The Corps is looking at a range of headsets to help improve hearing protections and battlefield situational awareness, according to a request for information published by Marine Corps Systems Command in early September.

And the Corps says its planning to purchase between 7,000 and 65,000 of the headsets over the next few years.

“Marines have the earplugs and they do provide protection, but sometimes they choose not to wear them because they want to be aware of their surroundings at all times,” Steven Fontenot, project officer for Hearing, Eye Protection and Loadbearing Equipment at MARCORSYSCOM, said in a command release. “The new headset we want to acquire will allow Marines to wear hearing protection, yet still provide the opportunity to communicate and understand what is going on around them.”

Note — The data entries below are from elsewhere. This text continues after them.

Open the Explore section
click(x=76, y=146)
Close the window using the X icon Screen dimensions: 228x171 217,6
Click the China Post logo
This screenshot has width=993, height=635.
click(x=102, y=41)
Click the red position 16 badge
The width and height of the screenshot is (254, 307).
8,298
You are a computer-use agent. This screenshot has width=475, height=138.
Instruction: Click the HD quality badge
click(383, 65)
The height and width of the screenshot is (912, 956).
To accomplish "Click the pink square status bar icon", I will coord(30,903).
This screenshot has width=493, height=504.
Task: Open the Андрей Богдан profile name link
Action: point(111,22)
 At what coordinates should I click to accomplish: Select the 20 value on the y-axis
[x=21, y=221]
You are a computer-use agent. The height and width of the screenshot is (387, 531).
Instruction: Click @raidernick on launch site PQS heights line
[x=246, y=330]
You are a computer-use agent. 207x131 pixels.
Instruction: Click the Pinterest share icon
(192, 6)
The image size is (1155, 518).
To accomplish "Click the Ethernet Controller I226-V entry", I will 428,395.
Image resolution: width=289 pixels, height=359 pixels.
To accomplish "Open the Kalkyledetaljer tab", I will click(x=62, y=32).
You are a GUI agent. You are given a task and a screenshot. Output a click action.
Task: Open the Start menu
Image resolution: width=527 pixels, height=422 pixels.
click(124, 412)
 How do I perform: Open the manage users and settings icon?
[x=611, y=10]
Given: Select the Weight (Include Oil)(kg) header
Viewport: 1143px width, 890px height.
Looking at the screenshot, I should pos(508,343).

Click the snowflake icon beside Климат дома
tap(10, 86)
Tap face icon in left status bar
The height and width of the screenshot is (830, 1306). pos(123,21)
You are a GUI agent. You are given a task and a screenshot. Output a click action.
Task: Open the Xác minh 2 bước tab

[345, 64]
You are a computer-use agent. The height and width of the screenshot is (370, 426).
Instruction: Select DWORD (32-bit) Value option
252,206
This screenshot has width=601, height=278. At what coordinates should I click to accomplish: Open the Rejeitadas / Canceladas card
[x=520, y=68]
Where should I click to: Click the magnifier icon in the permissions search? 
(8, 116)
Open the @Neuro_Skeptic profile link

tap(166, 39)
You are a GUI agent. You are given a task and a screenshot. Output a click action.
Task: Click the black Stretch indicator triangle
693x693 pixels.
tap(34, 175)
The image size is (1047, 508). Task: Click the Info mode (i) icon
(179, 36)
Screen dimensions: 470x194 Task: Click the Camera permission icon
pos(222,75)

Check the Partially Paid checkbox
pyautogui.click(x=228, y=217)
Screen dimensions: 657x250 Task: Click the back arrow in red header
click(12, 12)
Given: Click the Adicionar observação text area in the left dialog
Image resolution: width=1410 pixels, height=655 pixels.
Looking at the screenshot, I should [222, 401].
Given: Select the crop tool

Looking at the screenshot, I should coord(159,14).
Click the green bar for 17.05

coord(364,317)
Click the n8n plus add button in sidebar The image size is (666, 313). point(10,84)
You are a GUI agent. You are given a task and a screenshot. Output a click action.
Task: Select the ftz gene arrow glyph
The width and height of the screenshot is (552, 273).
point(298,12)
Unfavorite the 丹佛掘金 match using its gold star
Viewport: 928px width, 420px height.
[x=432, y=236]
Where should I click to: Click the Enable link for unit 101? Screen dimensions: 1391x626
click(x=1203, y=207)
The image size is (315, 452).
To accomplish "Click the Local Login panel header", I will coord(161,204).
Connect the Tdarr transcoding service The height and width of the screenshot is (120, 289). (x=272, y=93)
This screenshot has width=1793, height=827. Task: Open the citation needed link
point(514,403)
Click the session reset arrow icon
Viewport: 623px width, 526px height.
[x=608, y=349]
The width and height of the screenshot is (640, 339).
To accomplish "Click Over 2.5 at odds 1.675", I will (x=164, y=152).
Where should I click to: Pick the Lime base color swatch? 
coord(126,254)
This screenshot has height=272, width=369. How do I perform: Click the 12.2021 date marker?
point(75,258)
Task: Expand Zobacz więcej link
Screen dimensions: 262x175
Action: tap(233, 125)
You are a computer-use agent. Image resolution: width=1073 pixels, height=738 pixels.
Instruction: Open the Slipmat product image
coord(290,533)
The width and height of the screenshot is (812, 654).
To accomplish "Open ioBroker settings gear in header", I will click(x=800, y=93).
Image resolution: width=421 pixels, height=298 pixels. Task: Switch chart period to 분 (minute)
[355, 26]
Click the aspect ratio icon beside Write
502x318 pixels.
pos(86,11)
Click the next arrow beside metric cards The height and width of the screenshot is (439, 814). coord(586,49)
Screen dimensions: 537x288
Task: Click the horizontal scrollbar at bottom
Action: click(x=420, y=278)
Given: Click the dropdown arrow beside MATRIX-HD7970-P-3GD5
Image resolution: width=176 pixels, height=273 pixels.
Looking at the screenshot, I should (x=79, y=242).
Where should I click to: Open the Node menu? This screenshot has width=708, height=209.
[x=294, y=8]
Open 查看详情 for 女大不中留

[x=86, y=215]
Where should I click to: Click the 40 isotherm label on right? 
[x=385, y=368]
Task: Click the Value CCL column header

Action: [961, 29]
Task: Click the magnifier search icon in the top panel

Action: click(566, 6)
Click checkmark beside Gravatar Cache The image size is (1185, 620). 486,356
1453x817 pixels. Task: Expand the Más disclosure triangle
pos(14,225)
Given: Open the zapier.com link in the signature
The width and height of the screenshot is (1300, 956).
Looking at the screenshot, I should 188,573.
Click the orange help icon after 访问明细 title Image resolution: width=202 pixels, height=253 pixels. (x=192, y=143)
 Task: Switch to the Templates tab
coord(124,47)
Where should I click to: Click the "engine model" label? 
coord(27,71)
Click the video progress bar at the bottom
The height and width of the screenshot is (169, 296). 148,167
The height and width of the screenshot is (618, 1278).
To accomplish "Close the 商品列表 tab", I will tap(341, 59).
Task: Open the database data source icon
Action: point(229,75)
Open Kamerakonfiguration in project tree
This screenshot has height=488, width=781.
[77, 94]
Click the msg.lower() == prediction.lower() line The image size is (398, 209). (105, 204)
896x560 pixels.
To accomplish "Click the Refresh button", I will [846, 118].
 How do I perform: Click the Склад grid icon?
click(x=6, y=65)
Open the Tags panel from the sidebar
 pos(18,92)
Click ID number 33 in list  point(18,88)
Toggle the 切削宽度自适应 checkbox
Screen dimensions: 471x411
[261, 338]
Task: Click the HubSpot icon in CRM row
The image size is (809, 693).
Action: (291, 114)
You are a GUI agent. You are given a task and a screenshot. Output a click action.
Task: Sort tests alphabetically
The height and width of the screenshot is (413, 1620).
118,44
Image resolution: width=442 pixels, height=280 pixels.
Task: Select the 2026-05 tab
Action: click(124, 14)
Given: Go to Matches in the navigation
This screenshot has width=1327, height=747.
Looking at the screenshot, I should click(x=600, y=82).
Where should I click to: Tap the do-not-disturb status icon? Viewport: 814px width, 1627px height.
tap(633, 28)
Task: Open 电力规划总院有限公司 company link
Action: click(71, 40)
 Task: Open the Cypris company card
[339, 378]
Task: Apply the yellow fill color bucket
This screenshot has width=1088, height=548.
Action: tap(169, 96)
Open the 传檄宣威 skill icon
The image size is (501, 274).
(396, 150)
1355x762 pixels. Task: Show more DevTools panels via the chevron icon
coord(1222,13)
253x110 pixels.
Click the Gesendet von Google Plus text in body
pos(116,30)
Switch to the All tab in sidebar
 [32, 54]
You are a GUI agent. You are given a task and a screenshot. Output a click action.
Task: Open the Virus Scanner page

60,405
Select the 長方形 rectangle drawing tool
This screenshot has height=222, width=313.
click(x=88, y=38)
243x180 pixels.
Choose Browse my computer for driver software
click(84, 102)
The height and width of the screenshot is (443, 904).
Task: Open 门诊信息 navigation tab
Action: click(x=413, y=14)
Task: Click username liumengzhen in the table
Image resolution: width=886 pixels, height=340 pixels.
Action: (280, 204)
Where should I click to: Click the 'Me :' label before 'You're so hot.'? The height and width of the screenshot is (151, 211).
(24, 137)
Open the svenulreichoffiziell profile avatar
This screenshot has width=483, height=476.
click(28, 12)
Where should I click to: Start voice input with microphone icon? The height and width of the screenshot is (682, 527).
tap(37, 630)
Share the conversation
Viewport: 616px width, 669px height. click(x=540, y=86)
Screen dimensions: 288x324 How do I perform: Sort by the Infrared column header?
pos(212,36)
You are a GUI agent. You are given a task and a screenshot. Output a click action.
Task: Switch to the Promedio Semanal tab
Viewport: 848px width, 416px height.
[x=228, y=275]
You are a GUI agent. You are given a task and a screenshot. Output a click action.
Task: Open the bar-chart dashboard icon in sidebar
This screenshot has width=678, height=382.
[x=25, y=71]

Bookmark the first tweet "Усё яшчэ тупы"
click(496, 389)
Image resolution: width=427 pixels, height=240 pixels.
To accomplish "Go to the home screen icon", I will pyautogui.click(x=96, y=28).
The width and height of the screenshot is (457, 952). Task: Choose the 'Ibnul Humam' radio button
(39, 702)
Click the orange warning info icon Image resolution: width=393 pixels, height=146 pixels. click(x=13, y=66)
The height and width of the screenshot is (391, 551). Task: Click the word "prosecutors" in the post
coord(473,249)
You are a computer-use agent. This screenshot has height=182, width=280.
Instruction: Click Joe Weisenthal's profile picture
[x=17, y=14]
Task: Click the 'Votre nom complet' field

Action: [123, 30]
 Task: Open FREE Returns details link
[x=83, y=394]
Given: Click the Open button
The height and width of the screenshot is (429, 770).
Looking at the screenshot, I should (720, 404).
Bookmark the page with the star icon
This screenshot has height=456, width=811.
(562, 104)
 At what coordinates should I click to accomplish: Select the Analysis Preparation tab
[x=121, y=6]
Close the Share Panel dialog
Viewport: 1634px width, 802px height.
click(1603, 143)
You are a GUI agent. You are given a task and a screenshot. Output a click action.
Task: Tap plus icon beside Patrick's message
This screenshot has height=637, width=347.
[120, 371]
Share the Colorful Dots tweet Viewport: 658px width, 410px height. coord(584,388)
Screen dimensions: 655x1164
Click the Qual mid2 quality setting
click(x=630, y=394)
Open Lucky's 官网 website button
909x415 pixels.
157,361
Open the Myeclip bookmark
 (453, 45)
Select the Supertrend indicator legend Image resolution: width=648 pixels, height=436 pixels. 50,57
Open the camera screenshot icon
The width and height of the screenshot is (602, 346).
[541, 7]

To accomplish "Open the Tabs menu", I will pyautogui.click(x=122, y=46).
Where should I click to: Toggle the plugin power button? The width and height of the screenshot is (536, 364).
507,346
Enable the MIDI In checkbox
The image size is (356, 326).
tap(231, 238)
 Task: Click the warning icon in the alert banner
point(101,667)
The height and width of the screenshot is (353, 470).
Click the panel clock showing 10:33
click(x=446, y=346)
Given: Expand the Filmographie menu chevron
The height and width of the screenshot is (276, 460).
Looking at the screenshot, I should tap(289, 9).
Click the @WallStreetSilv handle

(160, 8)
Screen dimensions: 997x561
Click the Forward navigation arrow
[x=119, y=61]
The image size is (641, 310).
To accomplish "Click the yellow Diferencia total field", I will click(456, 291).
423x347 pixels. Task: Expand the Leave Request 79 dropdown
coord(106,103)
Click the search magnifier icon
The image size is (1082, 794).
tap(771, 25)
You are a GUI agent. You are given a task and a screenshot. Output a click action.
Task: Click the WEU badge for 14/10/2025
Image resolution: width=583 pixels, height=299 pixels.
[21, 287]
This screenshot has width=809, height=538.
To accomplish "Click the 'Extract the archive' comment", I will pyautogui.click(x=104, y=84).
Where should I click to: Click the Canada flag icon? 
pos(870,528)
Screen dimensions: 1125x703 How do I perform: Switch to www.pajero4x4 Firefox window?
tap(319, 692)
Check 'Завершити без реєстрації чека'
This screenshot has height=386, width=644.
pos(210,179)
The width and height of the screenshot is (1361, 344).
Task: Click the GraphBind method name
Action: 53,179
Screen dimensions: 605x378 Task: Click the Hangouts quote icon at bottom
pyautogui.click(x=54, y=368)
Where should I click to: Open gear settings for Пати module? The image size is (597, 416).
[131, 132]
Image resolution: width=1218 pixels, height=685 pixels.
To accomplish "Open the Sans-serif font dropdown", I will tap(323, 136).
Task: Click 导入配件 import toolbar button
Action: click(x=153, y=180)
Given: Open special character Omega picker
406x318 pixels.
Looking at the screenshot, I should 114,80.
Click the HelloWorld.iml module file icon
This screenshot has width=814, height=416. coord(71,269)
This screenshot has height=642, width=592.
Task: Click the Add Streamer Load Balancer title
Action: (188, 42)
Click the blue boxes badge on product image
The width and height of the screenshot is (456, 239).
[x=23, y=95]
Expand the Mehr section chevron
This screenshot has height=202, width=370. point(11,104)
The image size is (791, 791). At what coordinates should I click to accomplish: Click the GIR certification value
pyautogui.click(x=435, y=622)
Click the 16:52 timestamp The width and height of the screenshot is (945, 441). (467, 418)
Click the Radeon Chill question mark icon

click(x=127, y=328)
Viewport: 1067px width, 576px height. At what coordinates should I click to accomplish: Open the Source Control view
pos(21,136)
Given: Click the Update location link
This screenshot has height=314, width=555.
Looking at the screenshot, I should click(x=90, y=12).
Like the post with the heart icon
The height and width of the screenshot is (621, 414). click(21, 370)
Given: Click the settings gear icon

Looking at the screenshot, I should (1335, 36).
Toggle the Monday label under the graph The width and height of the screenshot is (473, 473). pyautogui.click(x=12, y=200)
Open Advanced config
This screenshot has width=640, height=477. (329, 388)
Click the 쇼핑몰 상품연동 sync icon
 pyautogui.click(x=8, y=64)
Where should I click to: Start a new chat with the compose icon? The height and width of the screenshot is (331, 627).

Marine Raiders have been sporting Peltor headsets for several years now. The headsets provide hearing protection and enhanced situational awareness on the battlefield.

According to the RFI, the Corps wants its new headsets to fit the Enhanced Combat Helmet, or ECH, and be compatible with Marine Corps communications equipment.

But helmet cuts with the ECH could prove to be a potential spoiler for any new headset bore by conventional Marines. Elite Marine operators wear a high-cut helmet known as the Ops-Core which eases the fit of a multitude of large headsets and hearing protection.

But the Corps is amid plans to test a range of ECH helmet cuts to ensure the right fight with any new headsets procured by the Marines.

In May, the Marines ordered 97 mid-cut and 109 mid-cut and high-cut ECH helmets from Gentex Corp., the maker of the iconic Ops-Core helmets, in order to conduct an evaluation.

“The Marine Corps is buying a small quantity of mid cut and high cut helmets to conduct ballistic testing and limited user evaluations to develop a better understanding of the trade-offs between ballistic protection, situational awareness, and hearing system integration,” Barbara Hamby, a spokeswoman for MARCORSYSCOM, told Marine Corps Times in May. “For now, this is only a research and development effort.”

The Corps has already carried out some field testing on new potential headsets. In February, MARCORSYSOM issued about 220 headsets to infantry, artillery, reconnaissance and combat engineer Marines for a user evaluation, according to a command release. Recon Marines also tested the headsets under cold weather conditions in Norway.

“Marines wore the headsets throughout their regular training cycle to assess comfort and how well they integrated with the ECH,” said Fontenot in a command release. “We want to make sure the headset we acquire is rugged and capable of operating in a wide range of environments a Marine might encounter, from cold weather to extreme heat.”

The Corps says it may ultimately field a suite of hearing systems and Marines will get devices tailored to their needs and role, according to a command release.

Shawn Snow is the senior reporter for Marine Corps Times and a Marine Corps veteran.